**Document extract**
※ ※ ※

Hefty oil and gold imports weighed on India's external position during the quarter, although economists said they expect the data to improve in the June quarter as oil prices fell and gold imports eased.

India's balance of payments deficit was $5.7 billion in the first three months of 2012, an improvement on the $12.8 billion deficit in the December quarter.

In the March quarter of 2011, the balance of payments was in surplus of $2 billion, RBI data showed.

"Despite the slowdown in economic activity and rupee depreciation, growth in merchandise imports moderated only mildly from 27.7 per cent in Q4 of 2010-11 to 22.6 per cent in Q4 of 2011-12, reflecting inelastic demand for gold and oil," the Reserve Bank of India said on Friday.

The country's current account deficit was $21.7 billion in the March quarter, or 4.5 percent of GDP, the highest since at least the June quarter of 1982, according to Reuters EcoWin data. The deficit was $6.3 billion in the same quarter a year earlier, Reserve Bank of India data showed.

For the full fiscal year of 2011/12 that ended in March, the current account deficit was $78.2 billion or 4.2 percent of GDP, deeper than the $46 billion deficit in 2010/11, the RBI said.

In the December quarter, the current account deficit was $19.95 billion.

"I expect the (current account) deficit to reduce over the next two quarters due to lower oil prices, and slower gold imports," said D.K. Joshi, chief economist at CRISIL, adding that he expects the current account deficit for the current fiscal year at 3.6 percent of GDP.

India's trade deficit in the March quarter stood at $51.6 billion, from a $48.7 billion d eficit i n the December quarter and a $30 billion deficit a year earlier.

The widening current account gap in 2011/12 was "largely reflecting higher trade deficit on account of subdued external demand and relatively inelastic imports of POL (petroleum, oil and lubricants) and gold and silver," the RBI said.

※ ※ ※

**Extracted information**
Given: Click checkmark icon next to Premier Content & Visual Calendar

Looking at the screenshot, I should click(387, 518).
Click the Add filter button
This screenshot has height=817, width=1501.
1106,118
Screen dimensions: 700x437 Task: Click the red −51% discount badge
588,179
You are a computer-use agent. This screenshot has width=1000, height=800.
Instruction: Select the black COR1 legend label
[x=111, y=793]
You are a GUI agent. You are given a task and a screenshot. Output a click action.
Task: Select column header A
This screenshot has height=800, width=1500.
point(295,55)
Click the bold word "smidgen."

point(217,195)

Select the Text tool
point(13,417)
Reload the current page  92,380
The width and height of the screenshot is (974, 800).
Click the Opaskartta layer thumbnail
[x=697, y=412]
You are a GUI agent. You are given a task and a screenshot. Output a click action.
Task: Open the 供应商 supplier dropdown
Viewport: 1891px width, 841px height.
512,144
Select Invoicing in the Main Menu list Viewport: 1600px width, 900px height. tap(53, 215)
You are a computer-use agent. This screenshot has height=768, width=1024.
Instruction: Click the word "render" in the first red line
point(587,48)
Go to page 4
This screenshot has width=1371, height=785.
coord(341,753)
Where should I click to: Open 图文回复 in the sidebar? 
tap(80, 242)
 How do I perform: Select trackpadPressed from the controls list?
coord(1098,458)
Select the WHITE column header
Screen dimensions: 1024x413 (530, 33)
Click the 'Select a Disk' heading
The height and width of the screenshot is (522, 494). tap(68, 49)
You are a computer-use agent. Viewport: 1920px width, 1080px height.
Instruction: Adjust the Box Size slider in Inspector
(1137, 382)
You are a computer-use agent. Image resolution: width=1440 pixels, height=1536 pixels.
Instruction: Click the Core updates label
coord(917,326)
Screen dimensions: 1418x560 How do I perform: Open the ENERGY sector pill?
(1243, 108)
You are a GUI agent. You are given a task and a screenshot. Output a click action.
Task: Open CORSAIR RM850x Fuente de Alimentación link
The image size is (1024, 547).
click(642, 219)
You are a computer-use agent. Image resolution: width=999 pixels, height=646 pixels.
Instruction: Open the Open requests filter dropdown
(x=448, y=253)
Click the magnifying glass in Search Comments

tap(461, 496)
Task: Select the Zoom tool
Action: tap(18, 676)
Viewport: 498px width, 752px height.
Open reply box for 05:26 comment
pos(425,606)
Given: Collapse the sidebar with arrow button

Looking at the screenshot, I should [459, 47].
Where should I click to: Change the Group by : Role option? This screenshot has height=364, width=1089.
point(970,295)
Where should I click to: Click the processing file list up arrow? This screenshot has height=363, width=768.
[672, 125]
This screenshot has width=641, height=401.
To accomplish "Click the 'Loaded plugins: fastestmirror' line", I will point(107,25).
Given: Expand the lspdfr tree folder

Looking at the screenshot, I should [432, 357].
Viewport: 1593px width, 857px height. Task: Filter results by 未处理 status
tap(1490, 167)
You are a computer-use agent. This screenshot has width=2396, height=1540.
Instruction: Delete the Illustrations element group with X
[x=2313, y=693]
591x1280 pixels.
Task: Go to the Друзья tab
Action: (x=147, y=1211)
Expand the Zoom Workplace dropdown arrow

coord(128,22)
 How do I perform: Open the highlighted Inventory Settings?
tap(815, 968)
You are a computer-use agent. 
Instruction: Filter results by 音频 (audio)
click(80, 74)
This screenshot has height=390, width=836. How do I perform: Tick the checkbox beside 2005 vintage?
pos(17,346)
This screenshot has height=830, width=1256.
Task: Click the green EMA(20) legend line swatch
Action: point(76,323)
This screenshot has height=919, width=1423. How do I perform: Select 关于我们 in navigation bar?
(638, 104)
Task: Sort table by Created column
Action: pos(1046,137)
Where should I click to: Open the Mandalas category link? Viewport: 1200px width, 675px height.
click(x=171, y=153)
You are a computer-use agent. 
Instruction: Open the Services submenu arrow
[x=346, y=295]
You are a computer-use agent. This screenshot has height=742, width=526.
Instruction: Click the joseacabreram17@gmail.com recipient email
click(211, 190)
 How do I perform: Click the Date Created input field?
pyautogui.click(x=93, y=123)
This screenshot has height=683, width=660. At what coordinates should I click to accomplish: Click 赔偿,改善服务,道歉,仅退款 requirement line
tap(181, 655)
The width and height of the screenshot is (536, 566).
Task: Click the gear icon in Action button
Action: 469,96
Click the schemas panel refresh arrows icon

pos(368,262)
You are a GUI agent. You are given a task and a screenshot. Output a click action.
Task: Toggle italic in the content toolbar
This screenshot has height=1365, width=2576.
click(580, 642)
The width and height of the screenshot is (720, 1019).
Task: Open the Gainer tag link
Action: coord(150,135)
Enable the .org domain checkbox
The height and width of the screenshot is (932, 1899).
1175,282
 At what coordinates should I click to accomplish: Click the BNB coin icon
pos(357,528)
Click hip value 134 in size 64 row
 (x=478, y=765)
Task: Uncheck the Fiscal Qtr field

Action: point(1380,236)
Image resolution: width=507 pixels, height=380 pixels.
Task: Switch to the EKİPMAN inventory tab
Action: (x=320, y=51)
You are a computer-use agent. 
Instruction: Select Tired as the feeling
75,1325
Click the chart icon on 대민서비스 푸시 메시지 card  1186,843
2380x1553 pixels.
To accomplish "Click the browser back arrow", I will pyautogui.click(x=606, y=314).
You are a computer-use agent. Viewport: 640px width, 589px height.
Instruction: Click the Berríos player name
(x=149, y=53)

※ ※ ※

**Given task 1**
In the passage on India's balance of payments, transcribe the text from "Hefty oil and" up to and including "RBI data showed.".
**Given task 2**
According to the passage on India's balance of payments, what was India's current account deficit for the full 2011/12 fiscal year?

**Problem solution 1**
Hefty oil and gold imports weighed on India's external position during the quarter, although economists said they expect the data to improve in the June quarter as oil prices fell and gold imports eased.

India's balance of payments deficit was $5.7 billion in the first three months of 2012, an improvement on the $12.8 billion deficit in the December quarter.

In the March quarter of 2011, the balance of payments was in surplus of $2 billion, RBI data showed.

**Problem solution 2**
$78.2 billion, or 4.2 percent of GDP.